In a June 10 letter to Herrera and Gordon, published in the newspaper El Pais, Alejandra Frausto, Mexico’s culture secretary, demanded that they “publicly explain on what basis it [the brand] decided to make use of these cultural elements, whose origins are documented, and how this benefits the (Mexican) communities.” The letter further stated: “We feel obliged to draw attention to this and start a public conversation about an urgent matter that features on the United Nations 2020 agenda for sustainable development.” Susan Harp, a senator from Oaxaca, the state where one of the designs originated, stated that the designs were created “without permission, respect, or economic retribution” for the indigenous communities that produced the pattern.

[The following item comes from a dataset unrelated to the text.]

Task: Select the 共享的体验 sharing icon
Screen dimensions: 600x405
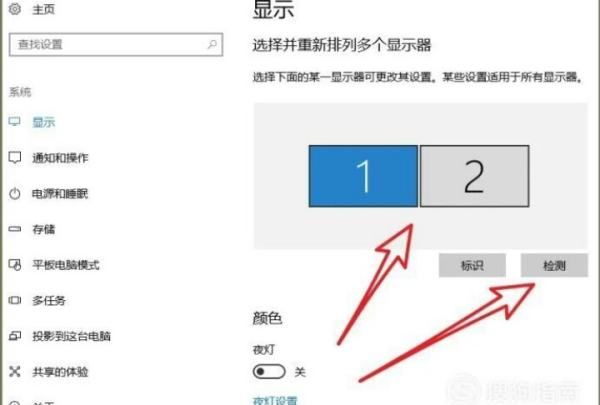Action: pos(15,372)
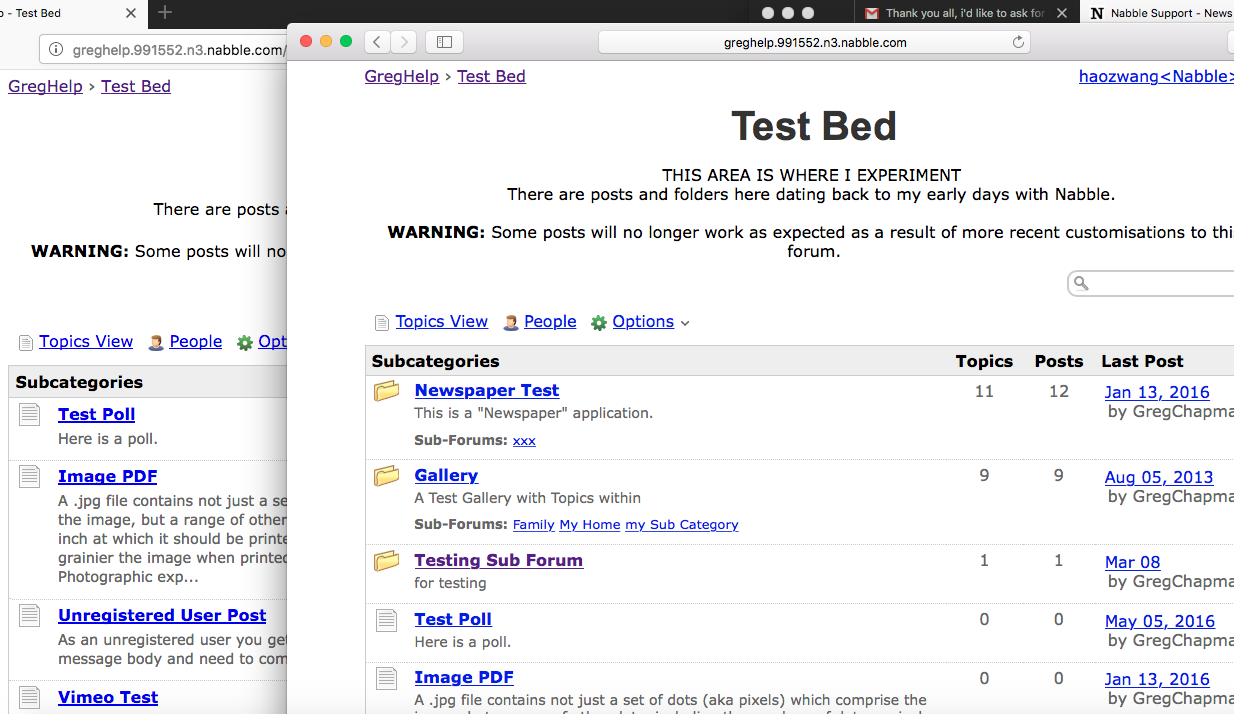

Legally, it’s not simple because traditional intellectual property law is ill-equipped to provide a remedy. As we stated in our blog on problems in protecting Australian indigenous art from exploitation, “…western intellectual property law does not mesh with Indigenous traditions regarding authorship and ownership.” For example, our copyright laws do not recognize collective ownership by a community and, further “…the protection that western intellectual property laws provide is often too short in duration to effectively safeguard Indigenous art.” (Id., citing Michael Blakeney, Protecting the Spiritual Beliefs of Indigenous Peoples—Australian Case Studies, 22 PAC. RIM L. & POL’Y J. 398-399 (2013).). Trademark law doesn’t suffer from the same time limitations, but likewise is not a good fit – to qualify for trade dress protection, a pattern or design would need to have acquired “distinctiveness” or “secondary meaning” in the eyes of the public due to actual use. (See Wal-Mart Stores, Inc. v. Samara Bros., Inc., 529 U.S. 205, 207 (2000)
Advocates for reform in Australia are pushing for legislation that would prohibit inappropriate uses of indigenous art. In Mexico there has been a call for legislation that would address exploitation of indigenous art without fair compensation. And a committee of WIPO (World Intellectual Property Organization) is examining issues and possible legal frameworks to protect “traditional knowledge.”